Retirement for you might mean minding the grandchildren - and that's a lot of work.
Thank you for submitting to: Not Gathering Dust!
Magi, yes, I enjoyed the tripping from my armchair (w/ access to coffee, as Labrea points out) very much. The only way I would go is for someone else to do the driving (I drive to see family all year long & am totally sick to death of driving!).
Bob and I spent countless hours doing countless miles on these road trips - and such takes its toll, even when sitting in the passenger seat. Bob did all of the driving, including navigating over umpteen monster,white knuckle bridges. And these are not for the faint-hearted.
I like the contrasting treatment of 23 & 24 as well as 25 & 26.
It looks like either Bob had new shoes or she keeps them out of the mud.
Happy New Year!
Bob has a plethora of shoes and boots made for walking. I have motorbike boots but, sadly, no longer have a motorbike.
Happy New Year to you, my friend.
#25 was very special.
Happy New Year to you.
Seeing the Maid of the Mist was somewhat nostalgic because I rode that in 1957 when I made my only trip to the falls.
One question. When I was there I saw a flower clock. The various flowers were planted in an arrangement that made a clock face about twenty feet across and there was an actual clock mechanism in the middle that kept time rather poorly. Is that still there?
Thanks for posting to the Niagara Falls Wall on The Triple Name Club where it's now featured.
I didn't see such a clock at Niagara. But there is such a one at King's Park in Perth, Western Australia.
However....you have, as usual, shown us that there is beauty even in the tackiness if you just look for it..
Love the 'explosion' of greenery behind the sign on #4
Mohawk Station sounds like an intriguing stop
Lovely shot of Bob and the surrounding fall foliage in #20
The effect of the light on the water in #24 and the colors of the sky in #25
You never disappoint, Magi...thank you for another armchair tour of a place I doubt I will ever visit!
And yes....Niagara is TACKY....really tacky. The following morning, I did arise early and walk out to Goat Island. It was beautiful. Walking back to the hotel your bombarded with the sleazy fast food joints and souvenir shops.
Glad to know that there was good food at Mohawk Station!..
I wouldn't fret about not ever seeing Niagara - it is so tacky that I'd never go back there.
I like the contrast in #6 and #7. And the shots of the fall are incredible.
Thanks for the feedback - such is most helpful.
The roar of the falls is like that of a mighty beast - quite something.
Oh, what a shame about your little grandson. I guess that adds to the memory of Niagara.
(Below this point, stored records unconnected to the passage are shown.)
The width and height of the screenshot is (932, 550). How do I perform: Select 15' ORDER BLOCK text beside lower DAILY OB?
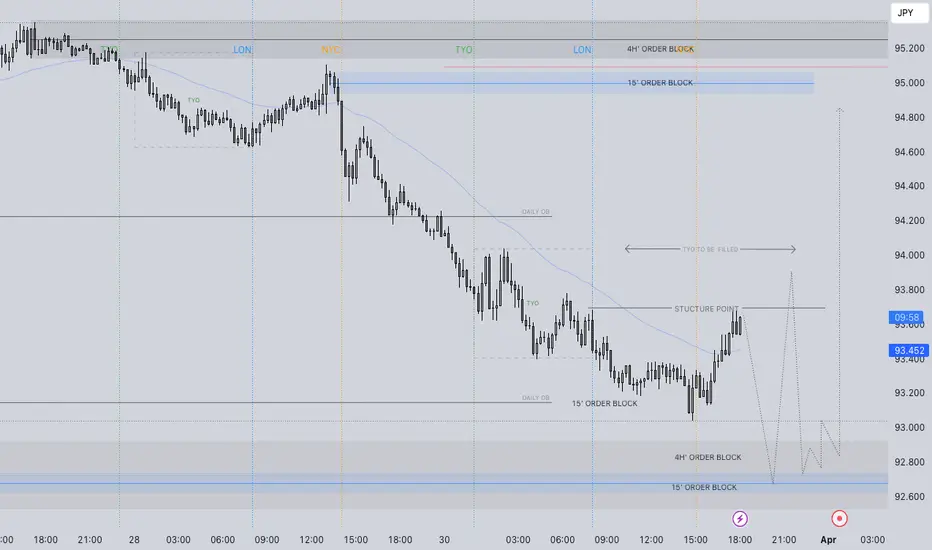click(604, 403)
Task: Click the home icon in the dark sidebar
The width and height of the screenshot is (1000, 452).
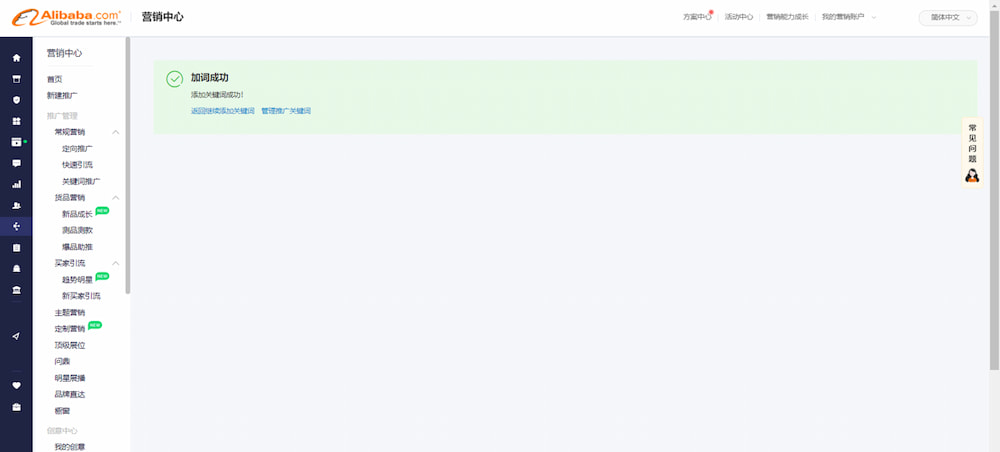Action: pyautogui.click(x=16, y=58)
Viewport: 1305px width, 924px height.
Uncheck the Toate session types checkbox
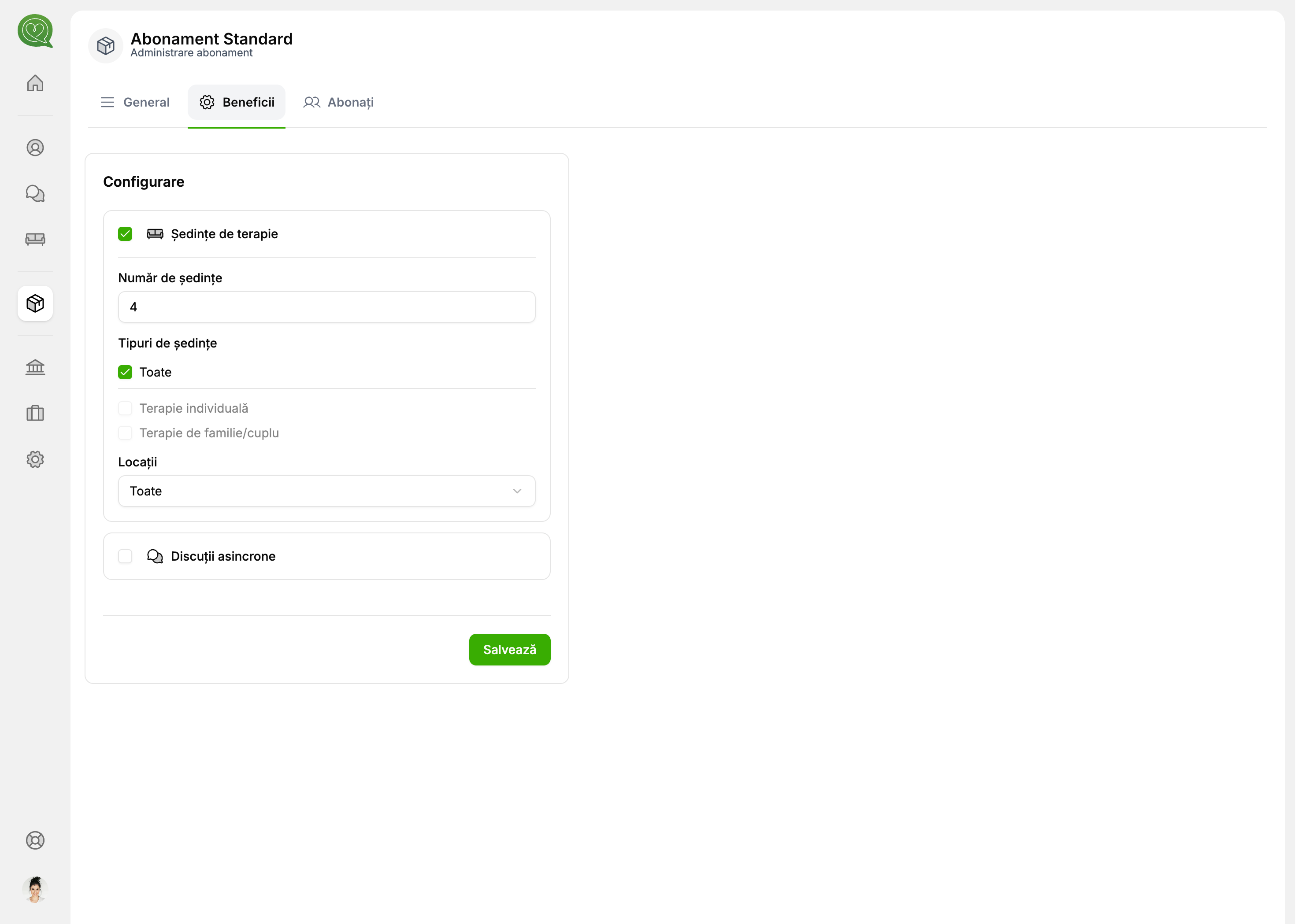126,375
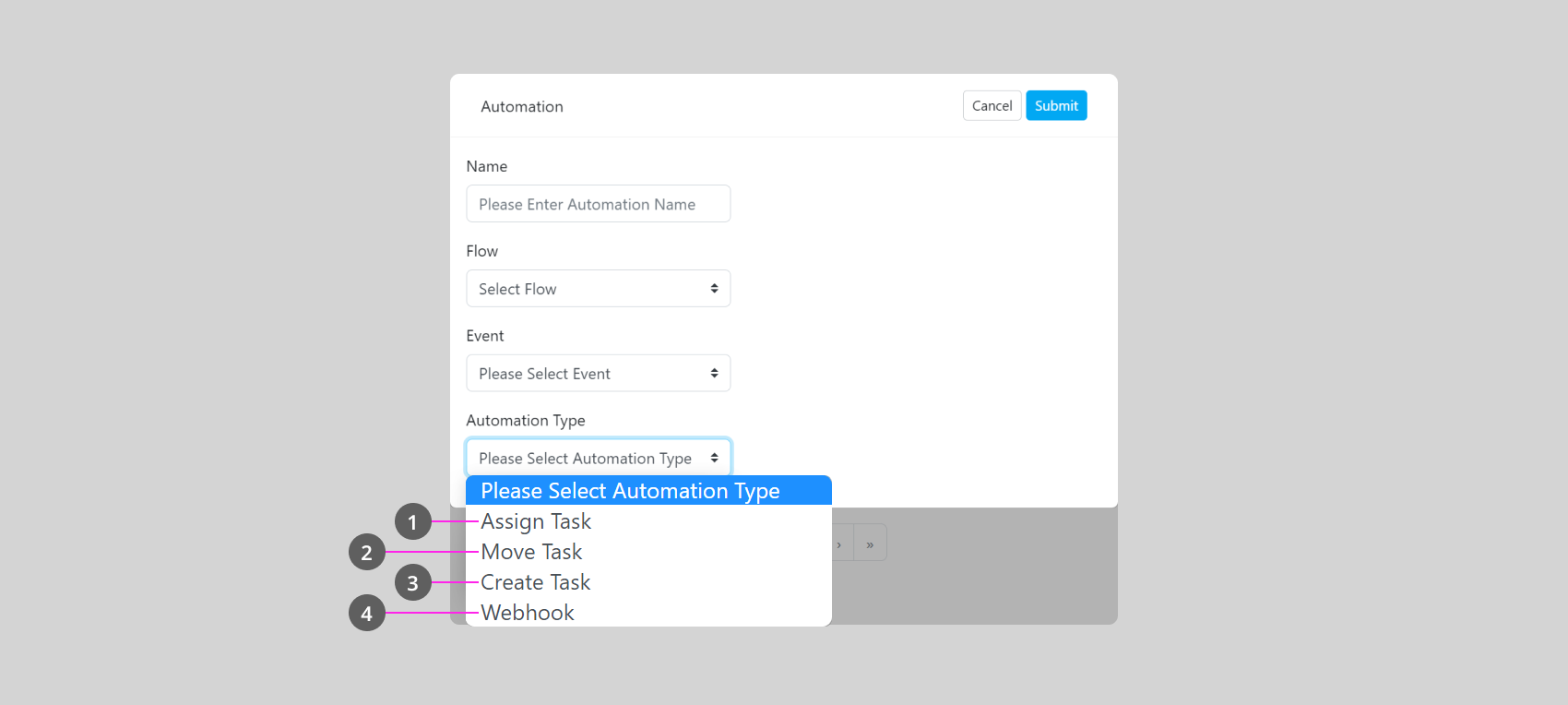Click the number 4 annotation badge
The width and height of the screenshot is (1568, 705).
366,614
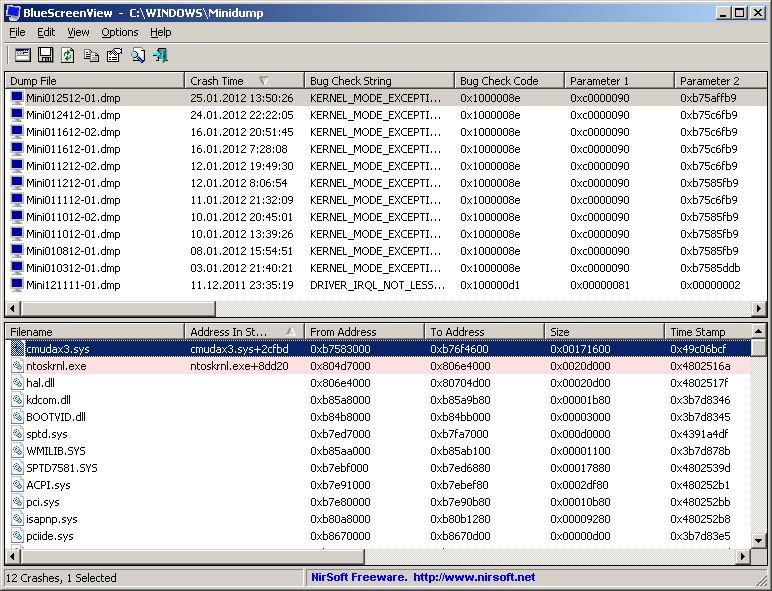
Task: Click the Exit door toolbar icon
Action: pos(161,55)
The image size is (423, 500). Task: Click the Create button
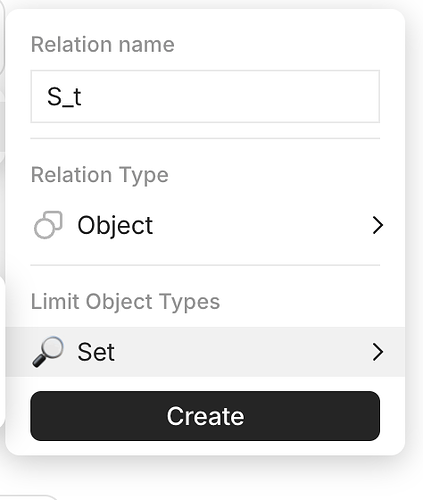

Thanks for sharing and submitting to
The Surreal Circus.
Thanks for sharing with Gather's Luminous Writers and Artists. Featured.
Happy New Year to you and those close to your heart, my friend.
It is great to go on a road trip with you, Magi.
I can feel the water practically planing the car wheels.
Thank you ever so much for the valuable feedback, my friend. And may you and Bill and all those dear to your hearts have a very HAPPY NEW YEAR.
The daredevil caught my eye and silently shouted, I am the author of the Dead Sea Scrolls and the mentor of Snoopy.
That's how I knew that this revelation from above was divinely guided.
Glad you got to see it, sorry I missed the opportunity to visit with you in person. There will be other chances :0)
But let us turn our minds to Niagara .... on second thoughts let's not - the tourism tackiness almost overwhelms the ahs and the oohs, even in remembrance.
One day, my friend, we will meet for smiles, laughs and animated conversation over long coffees - either us visiting you or you coming to Massachusetts.